Web magazine publishes local artists’ work
November 14, 2017
After unfurling the plaid scarf from around her neck, Annie Clymer sat down at a rickety, wooden table inside Muddy Waters.
She clutched her glass of fresh-pressed juice in two hands, and smiled as she began to speak of her latest artistic endeavor.
Clymer is the editor and founder of The Burlington Beat, an online literary-arts magazine where she publishes creative works from the Burlington community.
Since starting the magazine six months ago, she has published two issues on a website she designed herself.
“I wanted to create the kind of magazine I would want to be published in,” she said.
Originally from Connecticut, Clymer graduated with a writing degree from Champlain College in 2015.
She now works several miscellaneous writing-related jobs, including one at a local bookstore.
“I am surrounded by the written word all day,” she said. “I can’t not bring it home with me.”
The Burlington Beat is an attempt to celebrate the town’s uniqueness, Clymer said.
“I have friends in New York City who say that the city imposes on them a pressure to find a rigorous career,” she said, “but in Burlington, people care less about what you do for work, and more about the cool, creative thing you do.”
For the magazine’s first issue, released online in August, Clymer received more than thirty submissions of poetry, prose and artwork.
“I was overwhelmed and surprised by the amount I received,” she said.
The submissions came from artists of a diverse range of ages. Both career artists and 16 year-old high school students have submitted to the magazine, Clymer said.
“I decided to submit my work to The Burlington Beat because it is popular around town, and a great outlet for me to put my work and name out there,” Marcel Etienne said.
Etienne, who graduated from UVM in 2016 with a degree in Studio Art, had several of his vibrant watercolor paintings published online in The Burlington Beat’s October issue.
“I also think it’s important for local artists to be involved in the community,” he said.
Clymer, who writes poetry and paints, especially loved Etienne’s painting of two people walking in a rainstorm.

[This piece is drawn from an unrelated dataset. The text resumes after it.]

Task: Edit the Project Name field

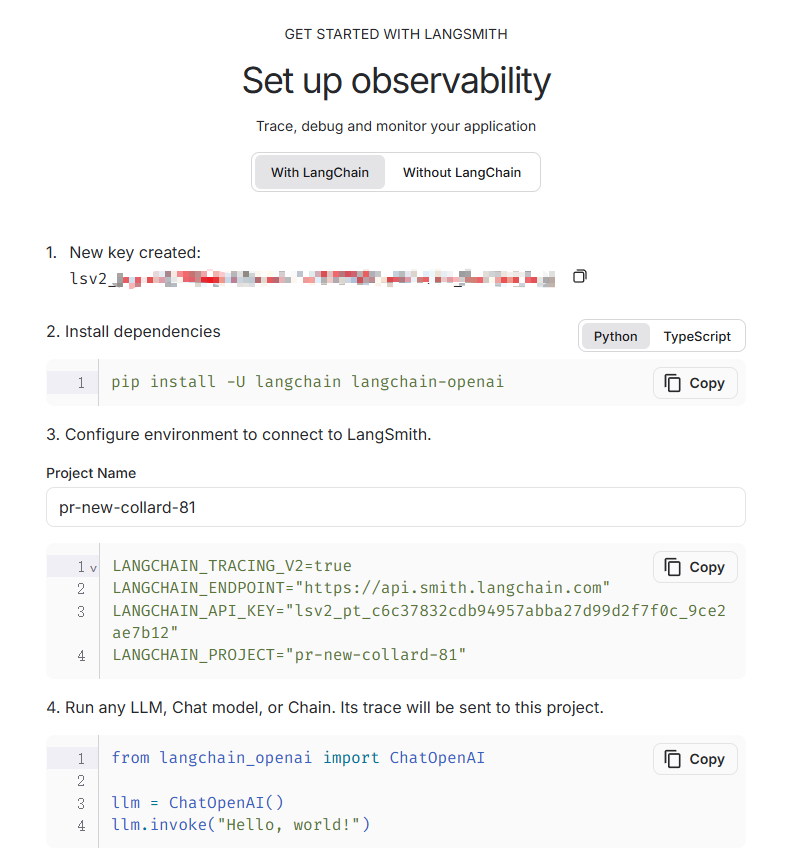Action: pyautogui.click(x=396, y=507)
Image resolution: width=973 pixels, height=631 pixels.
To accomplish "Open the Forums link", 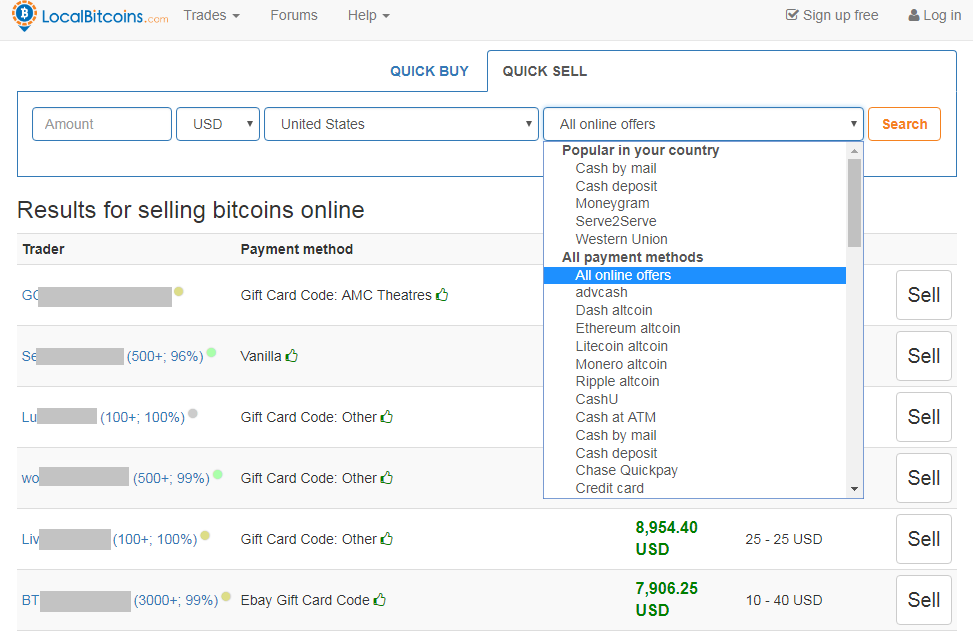I will (x=294, y=15).
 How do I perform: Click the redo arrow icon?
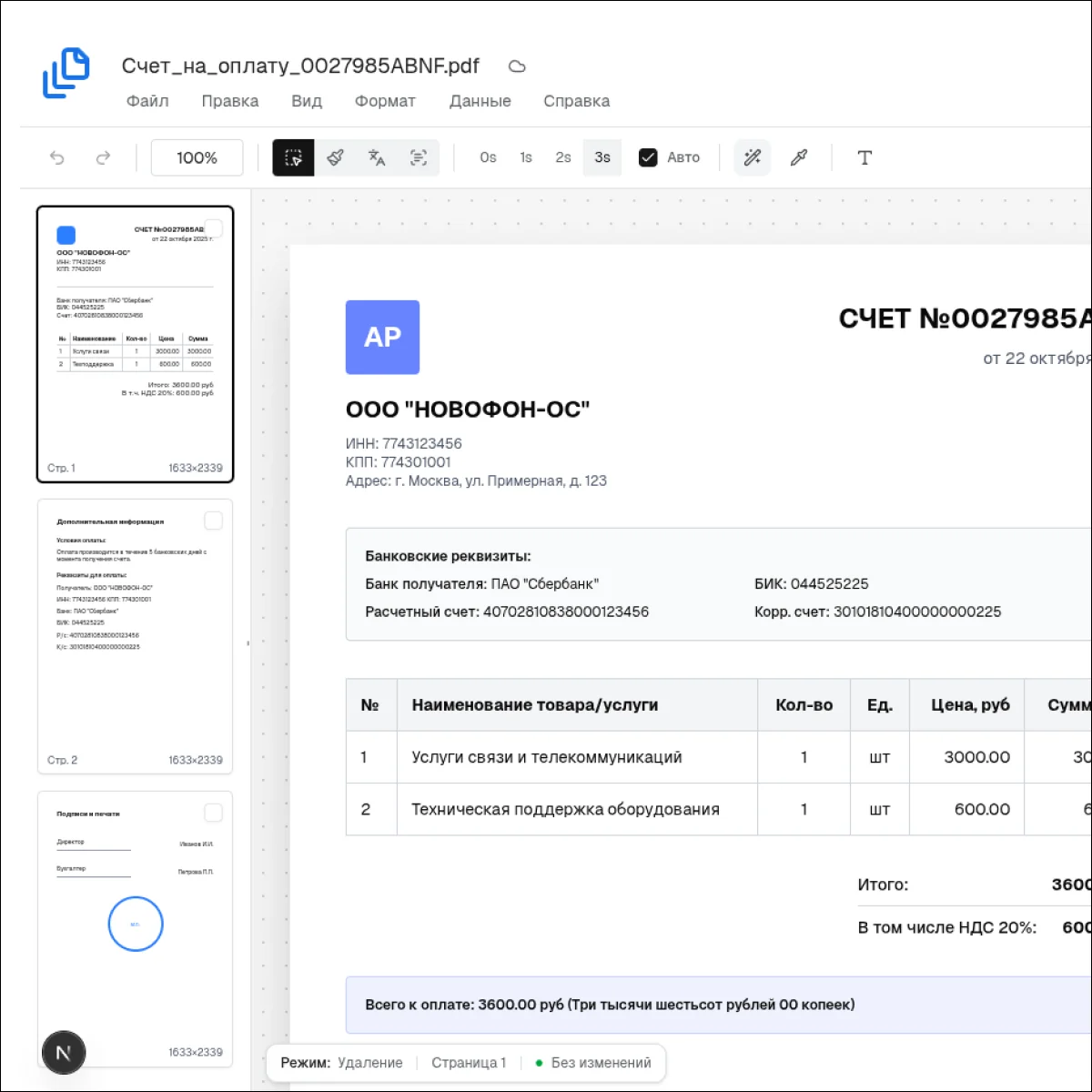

“I wish I could do what he can,” she said.
Clymer promotes the magazine in a variety of ways. She placed an ad for submissions in the “Call to Artists” section of Seven Days, on CraigsList and on posters in several spaces around town, she said.
“My mom has also been sharing it with everyone she knows,” Clymer said, laughing. “She is my biggest supporter.”
The Burlington Beat’s second issue, published Oct. 31, followed the theme “Stranger.”
“I like the idea of the theme for each edition being somewhat seasonal,” she said, and “Stranger” went well with the spookiness of Halloween.
Clymer’s only concrete criteria for a work’s publication is that the poem or prose must be readable, with no grammar mistakes. She does not edit submissions, she said.
“I believe that if you are from the area, and are creating something that’s done well, it deserves to be on a public platform,” Clymer said.
Clymer hopes to someday find the funding to create a print edition of the magazine. She also hopes to host an event where the published artists and writers can come together.
“Expect to see some changes this spring,” she said.